The request:
Gather every line of the rows below that holds the word "pixels", matching case exactly.

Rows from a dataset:
-------------------------
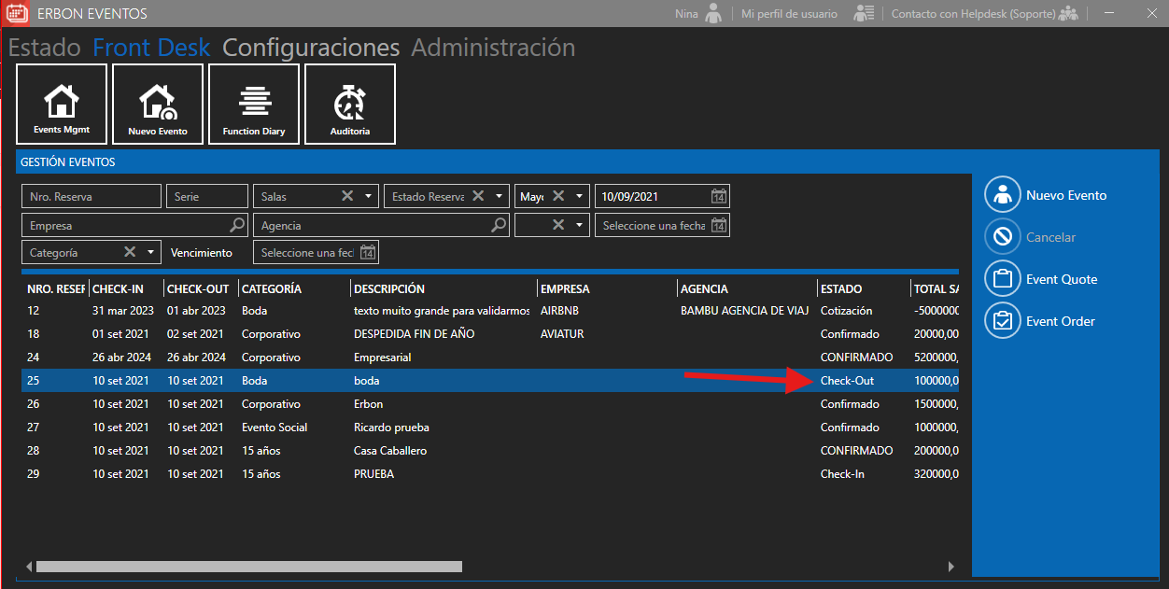This screenshot has height=589, width=1169.
Task: Click the Nuevo Evento person icon in side panel
Action: pyautogui.click(x=1003, y=195)
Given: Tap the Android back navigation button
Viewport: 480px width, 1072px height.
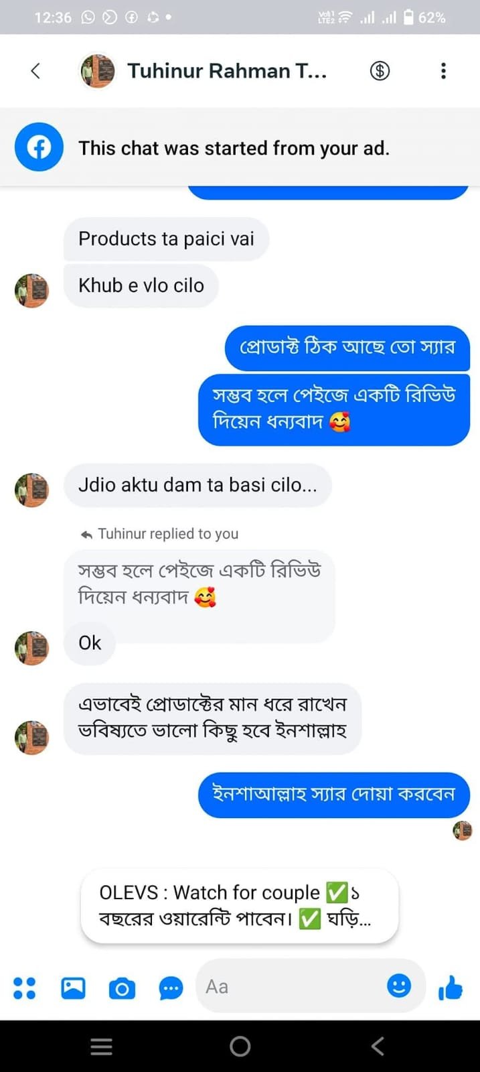Looking at the screenshot, I should click(378, 1046).
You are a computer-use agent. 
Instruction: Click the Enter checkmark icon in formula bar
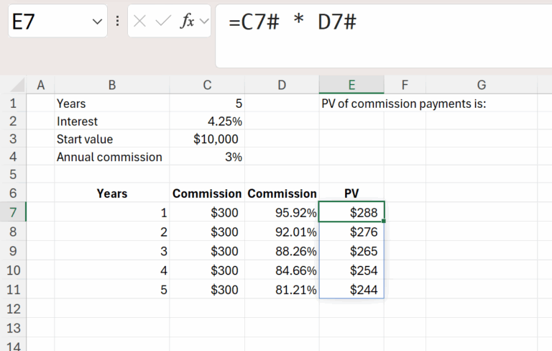(x=163, y=22)
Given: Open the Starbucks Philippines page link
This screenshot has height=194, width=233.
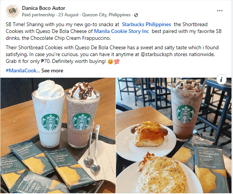Looking at the screenshot, I should pos(147,24).
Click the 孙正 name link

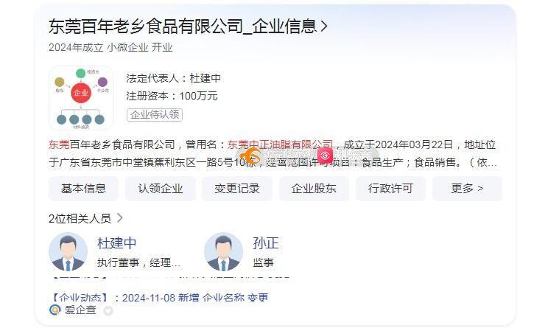point(266,243)
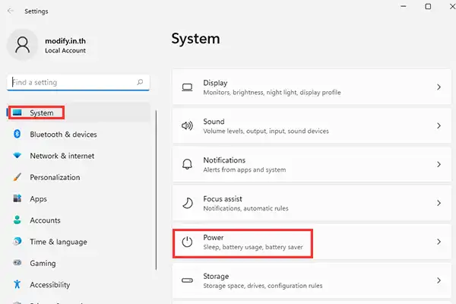Open the Apps settings category

(38, 199)
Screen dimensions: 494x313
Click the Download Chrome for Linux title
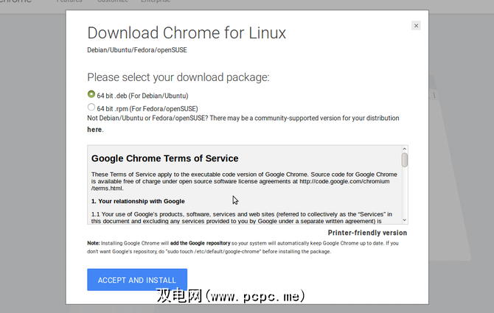tap(187, 33)
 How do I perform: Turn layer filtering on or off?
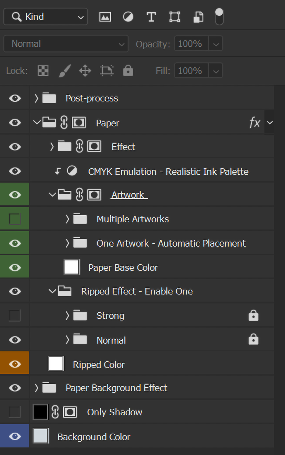[219, 17]
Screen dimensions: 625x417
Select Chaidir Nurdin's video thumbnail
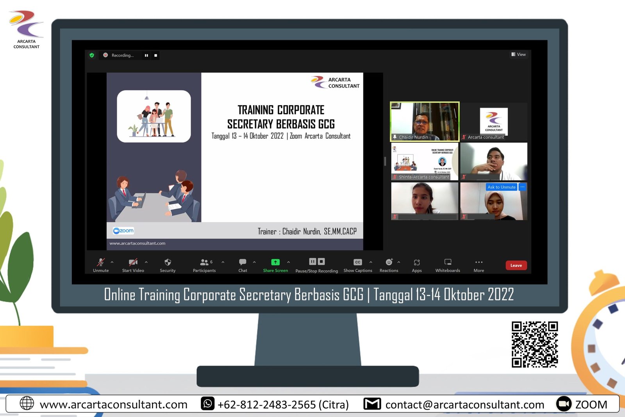425,121
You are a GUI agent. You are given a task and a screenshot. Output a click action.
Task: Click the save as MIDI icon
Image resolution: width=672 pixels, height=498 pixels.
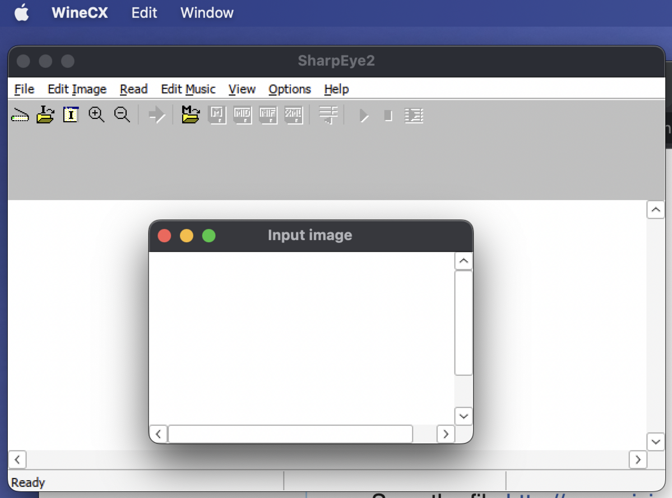[243, 115]
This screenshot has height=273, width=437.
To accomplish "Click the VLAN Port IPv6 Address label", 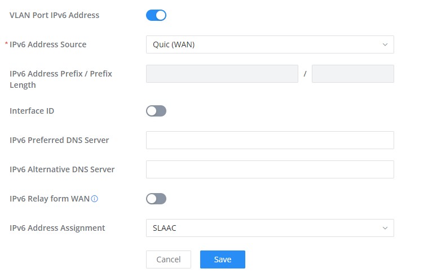I will (55, 15).
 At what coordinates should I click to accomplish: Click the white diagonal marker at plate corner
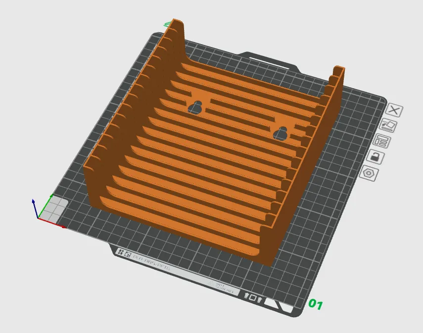point(279,306)
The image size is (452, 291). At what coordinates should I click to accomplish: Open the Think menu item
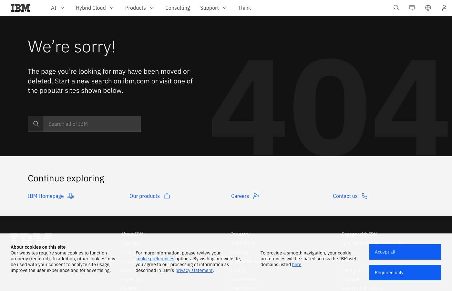(244, 8)
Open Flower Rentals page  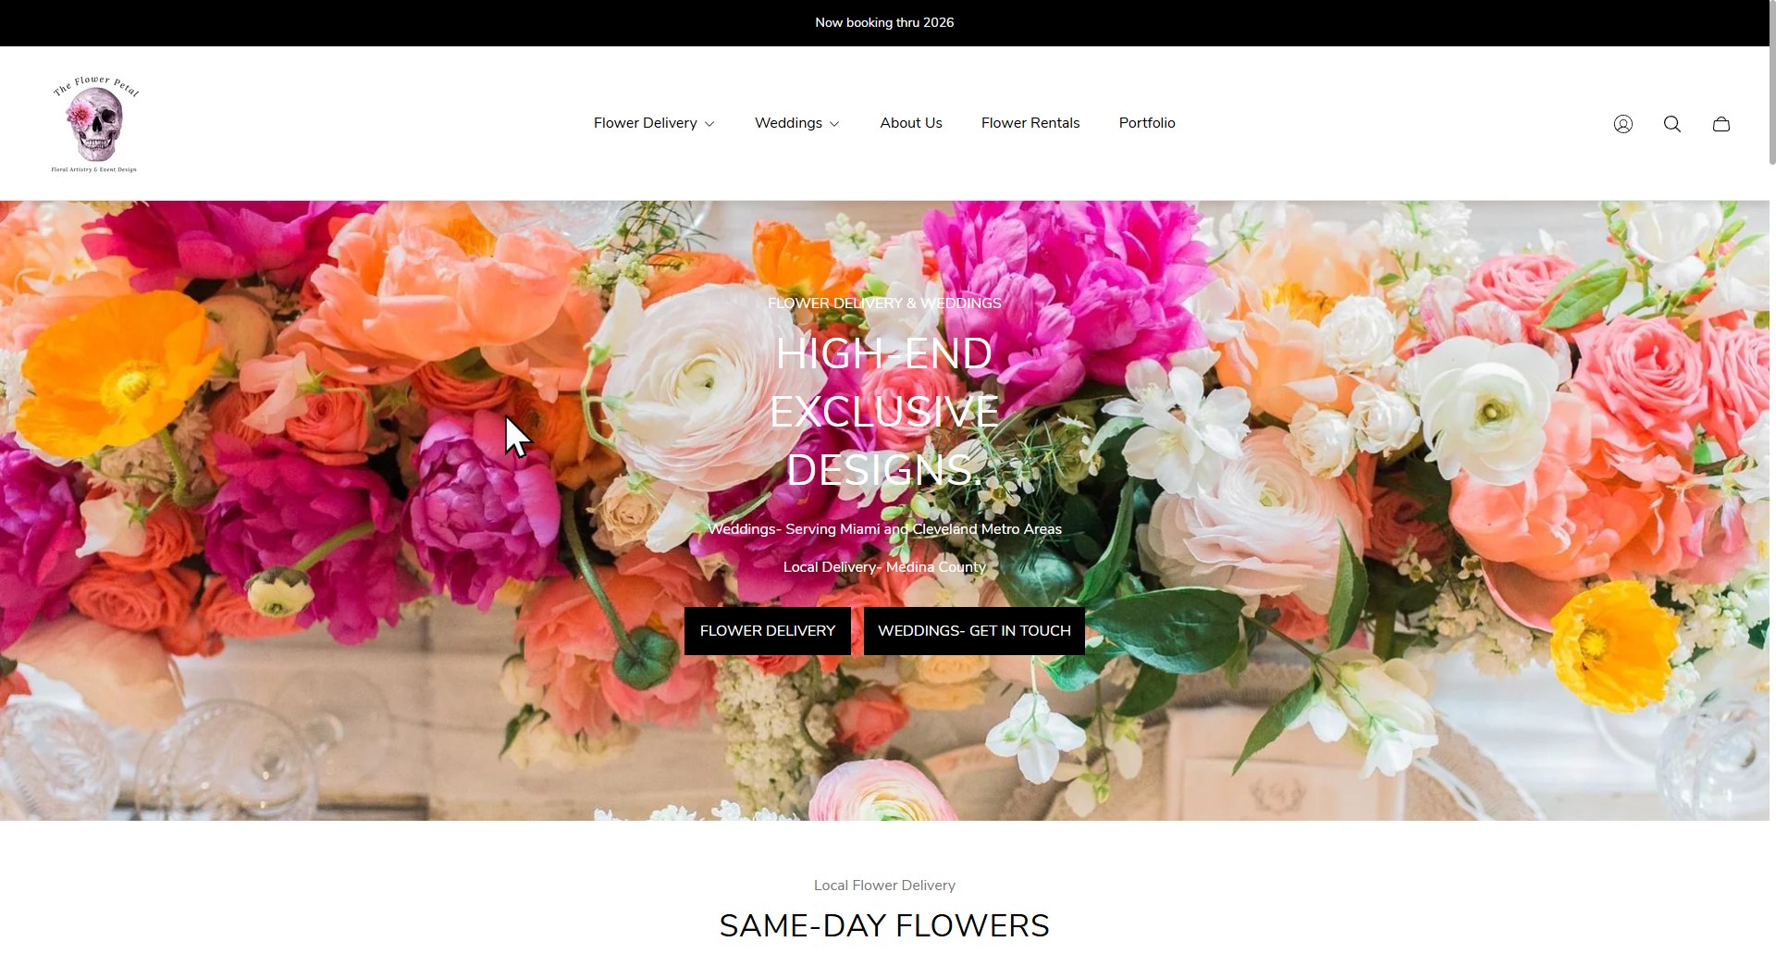[1030, 123]
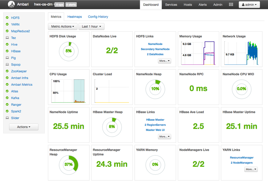Open the admin user dropdown
This screenshot has width=268, height=185.
tap(249, 5)
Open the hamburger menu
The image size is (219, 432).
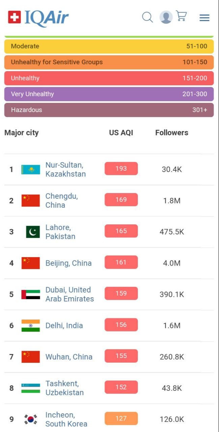pos(204,18)
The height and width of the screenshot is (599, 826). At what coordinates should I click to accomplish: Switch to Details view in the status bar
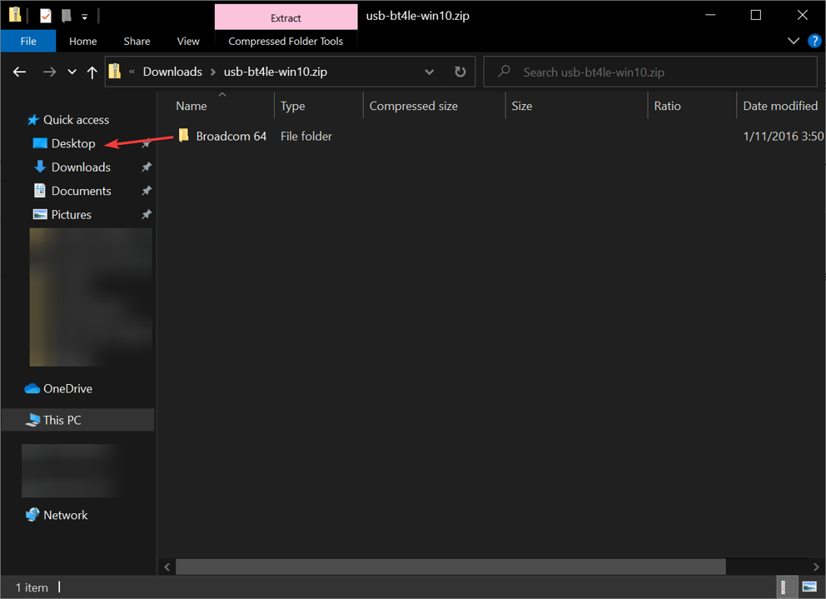[x=787, y=587]
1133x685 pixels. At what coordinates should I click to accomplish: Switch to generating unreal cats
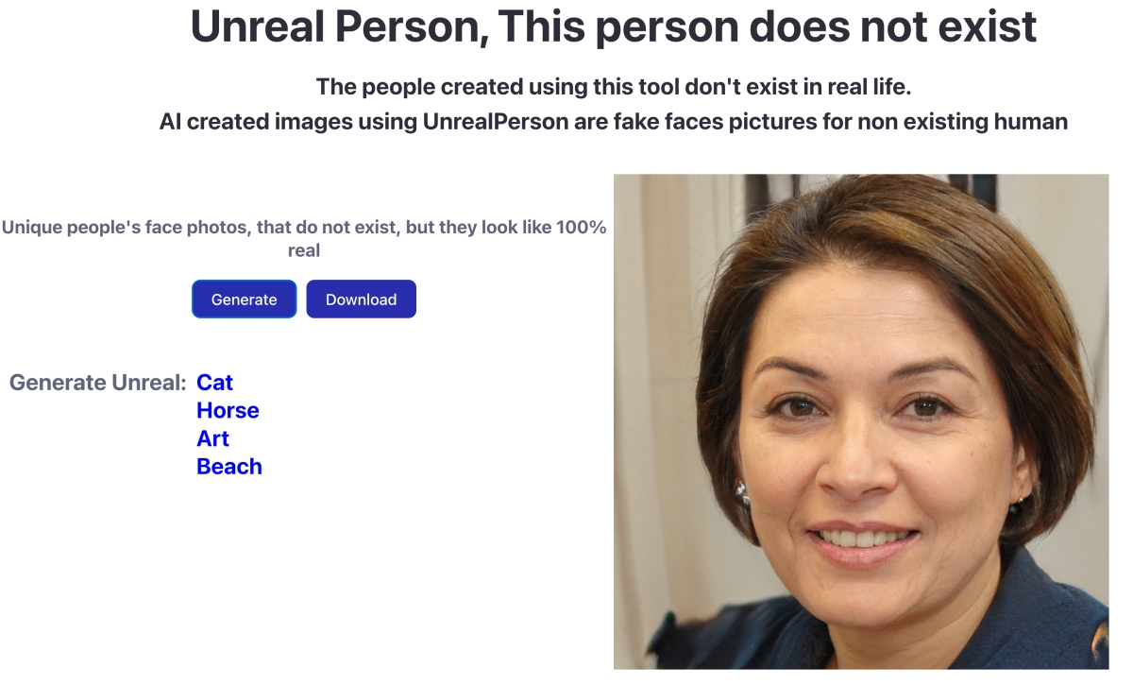coord(214,383)
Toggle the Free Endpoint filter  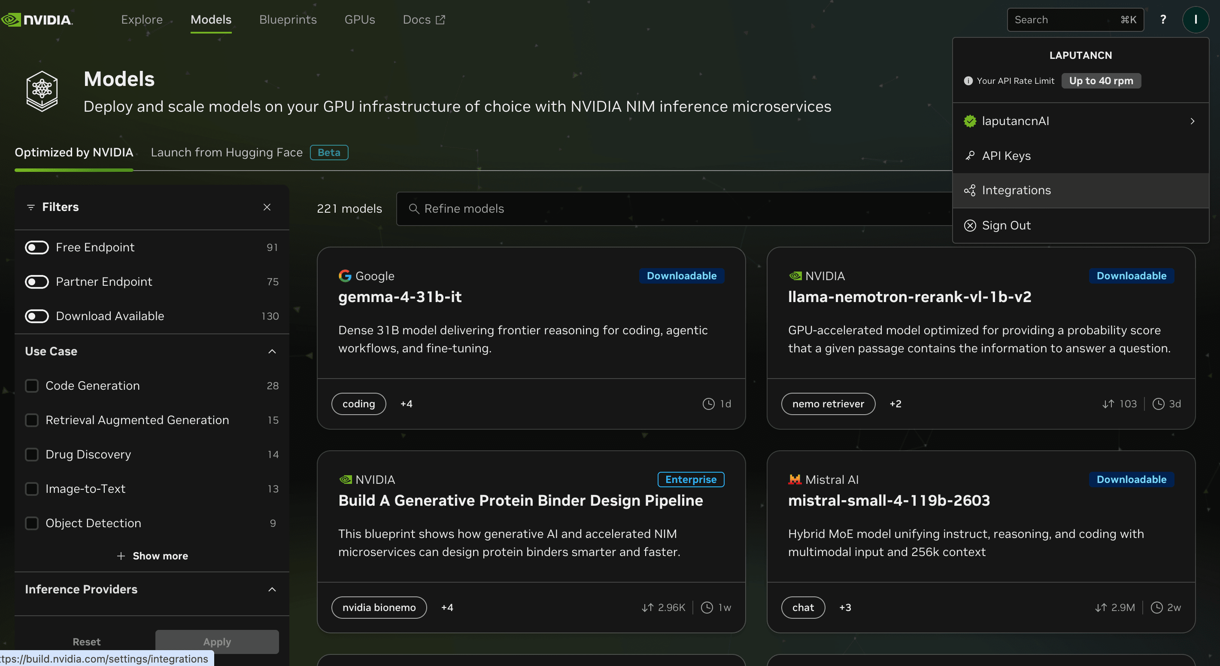coord(36,247)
-------------------------
Solution to this task:
Image resolution: width=672 pixels, height=498 pixels.
1133x685 pixels. At what coordinates should I click to accomplish: Switch to generating unreal cats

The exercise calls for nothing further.